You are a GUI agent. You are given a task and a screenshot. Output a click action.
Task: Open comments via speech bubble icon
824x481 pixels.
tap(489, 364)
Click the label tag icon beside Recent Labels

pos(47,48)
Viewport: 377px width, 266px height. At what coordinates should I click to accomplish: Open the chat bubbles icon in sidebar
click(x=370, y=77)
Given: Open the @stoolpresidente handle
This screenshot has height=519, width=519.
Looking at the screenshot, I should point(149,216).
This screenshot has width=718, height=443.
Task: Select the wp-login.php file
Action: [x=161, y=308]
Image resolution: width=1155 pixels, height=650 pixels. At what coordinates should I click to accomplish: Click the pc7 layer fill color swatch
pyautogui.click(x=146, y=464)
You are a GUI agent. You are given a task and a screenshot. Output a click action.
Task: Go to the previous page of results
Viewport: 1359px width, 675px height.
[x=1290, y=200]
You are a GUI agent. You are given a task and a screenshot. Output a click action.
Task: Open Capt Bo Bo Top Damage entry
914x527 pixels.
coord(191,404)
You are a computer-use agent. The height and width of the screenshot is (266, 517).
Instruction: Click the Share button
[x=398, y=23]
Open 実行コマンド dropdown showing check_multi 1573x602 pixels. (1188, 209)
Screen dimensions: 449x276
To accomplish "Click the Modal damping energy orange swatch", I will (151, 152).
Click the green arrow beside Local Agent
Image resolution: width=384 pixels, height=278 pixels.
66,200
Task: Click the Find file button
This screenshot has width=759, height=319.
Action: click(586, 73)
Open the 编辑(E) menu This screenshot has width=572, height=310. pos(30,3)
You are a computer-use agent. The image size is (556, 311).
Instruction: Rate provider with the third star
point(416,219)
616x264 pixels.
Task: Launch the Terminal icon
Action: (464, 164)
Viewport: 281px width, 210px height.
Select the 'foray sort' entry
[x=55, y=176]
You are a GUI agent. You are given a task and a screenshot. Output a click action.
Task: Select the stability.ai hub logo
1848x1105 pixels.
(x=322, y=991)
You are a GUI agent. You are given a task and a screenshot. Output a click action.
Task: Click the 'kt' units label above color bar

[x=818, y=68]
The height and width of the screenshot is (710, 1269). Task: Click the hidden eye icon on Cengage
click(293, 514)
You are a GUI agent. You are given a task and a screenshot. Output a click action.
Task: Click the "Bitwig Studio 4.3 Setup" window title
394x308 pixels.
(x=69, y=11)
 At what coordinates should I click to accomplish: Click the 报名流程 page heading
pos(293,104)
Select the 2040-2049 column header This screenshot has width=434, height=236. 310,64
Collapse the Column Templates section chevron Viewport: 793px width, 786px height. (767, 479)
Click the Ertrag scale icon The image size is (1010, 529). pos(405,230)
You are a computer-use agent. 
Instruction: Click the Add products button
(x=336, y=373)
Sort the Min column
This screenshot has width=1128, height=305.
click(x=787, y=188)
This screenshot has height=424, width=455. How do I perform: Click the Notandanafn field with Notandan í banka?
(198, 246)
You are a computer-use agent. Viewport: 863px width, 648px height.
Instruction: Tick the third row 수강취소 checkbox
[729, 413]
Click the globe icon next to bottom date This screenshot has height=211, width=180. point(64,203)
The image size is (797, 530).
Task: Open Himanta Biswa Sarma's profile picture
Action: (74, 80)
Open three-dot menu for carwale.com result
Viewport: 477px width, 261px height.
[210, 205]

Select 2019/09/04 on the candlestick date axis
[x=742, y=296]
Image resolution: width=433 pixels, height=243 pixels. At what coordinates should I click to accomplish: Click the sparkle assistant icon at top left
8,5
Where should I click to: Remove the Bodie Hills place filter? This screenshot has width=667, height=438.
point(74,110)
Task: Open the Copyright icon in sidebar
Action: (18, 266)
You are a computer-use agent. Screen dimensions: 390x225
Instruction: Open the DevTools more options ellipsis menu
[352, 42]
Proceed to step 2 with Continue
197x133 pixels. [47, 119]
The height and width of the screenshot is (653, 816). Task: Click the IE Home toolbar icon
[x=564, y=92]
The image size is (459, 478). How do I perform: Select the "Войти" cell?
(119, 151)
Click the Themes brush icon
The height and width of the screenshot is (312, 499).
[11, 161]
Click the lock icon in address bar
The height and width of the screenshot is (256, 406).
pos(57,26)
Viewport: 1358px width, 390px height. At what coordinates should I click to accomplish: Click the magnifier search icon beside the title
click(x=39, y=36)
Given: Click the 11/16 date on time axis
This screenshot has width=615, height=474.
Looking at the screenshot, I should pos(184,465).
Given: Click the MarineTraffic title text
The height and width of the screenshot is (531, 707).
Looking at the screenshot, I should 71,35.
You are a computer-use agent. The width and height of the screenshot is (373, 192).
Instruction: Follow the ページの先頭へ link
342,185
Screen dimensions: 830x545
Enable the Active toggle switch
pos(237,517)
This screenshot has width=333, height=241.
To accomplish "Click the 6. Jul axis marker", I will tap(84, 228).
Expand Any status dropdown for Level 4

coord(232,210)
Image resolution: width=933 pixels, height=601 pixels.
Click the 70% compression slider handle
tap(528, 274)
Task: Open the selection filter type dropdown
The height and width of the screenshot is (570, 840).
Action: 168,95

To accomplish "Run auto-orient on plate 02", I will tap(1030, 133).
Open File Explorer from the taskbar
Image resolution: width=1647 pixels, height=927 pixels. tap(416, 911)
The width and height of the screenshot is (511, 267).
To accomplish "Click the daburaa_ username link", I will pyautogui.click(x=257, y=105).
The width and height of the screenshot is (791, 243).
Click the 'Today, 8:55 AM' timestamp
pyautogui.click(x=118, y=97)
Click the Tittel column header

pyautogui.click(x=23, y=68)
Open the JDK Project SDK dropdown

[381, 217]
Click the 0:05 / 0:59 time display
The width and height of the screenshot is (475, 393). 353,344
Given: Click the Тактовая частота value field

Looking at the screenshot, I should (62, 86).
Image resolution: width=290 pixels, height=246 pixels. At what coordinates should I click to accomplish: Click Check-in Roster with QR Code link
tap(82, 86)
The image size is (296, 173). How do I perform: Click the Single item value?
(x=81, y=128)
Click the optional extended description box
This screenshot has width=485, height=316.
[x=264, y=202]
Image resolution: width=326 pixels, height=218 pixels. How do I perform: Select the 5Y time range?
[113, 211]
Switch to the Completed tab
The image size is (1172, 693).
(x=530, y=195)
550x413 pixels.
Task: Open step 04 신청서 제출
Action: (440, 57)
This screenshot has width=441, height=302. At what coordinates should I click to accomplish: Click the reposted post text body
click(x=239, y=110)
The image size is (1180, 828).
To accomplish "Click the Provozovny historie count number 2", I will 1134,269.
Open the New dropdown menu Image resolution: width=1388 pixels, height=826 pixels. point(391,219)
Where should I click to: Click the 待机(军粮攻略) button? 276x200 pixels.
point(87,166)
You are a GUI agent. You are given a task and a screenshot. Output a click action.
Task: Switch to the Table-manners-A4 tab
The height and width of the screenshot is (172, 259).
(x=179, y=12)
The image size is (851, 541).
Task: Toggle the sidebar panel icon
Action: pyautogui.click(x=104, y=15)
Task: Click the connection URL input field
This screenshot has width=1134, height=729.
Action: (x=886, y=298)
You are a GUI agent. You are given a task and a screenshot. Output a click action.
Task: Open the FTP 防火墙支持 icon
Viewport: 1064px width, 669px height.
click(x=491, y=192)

Your objective
Each line above where the word "dimensions" occurs should be copied out.

Solution for this problem
Screen dimensions: 449x276
You are a computer-use agent. Screen dimensions: 390x225
Screen dimensions: 830x545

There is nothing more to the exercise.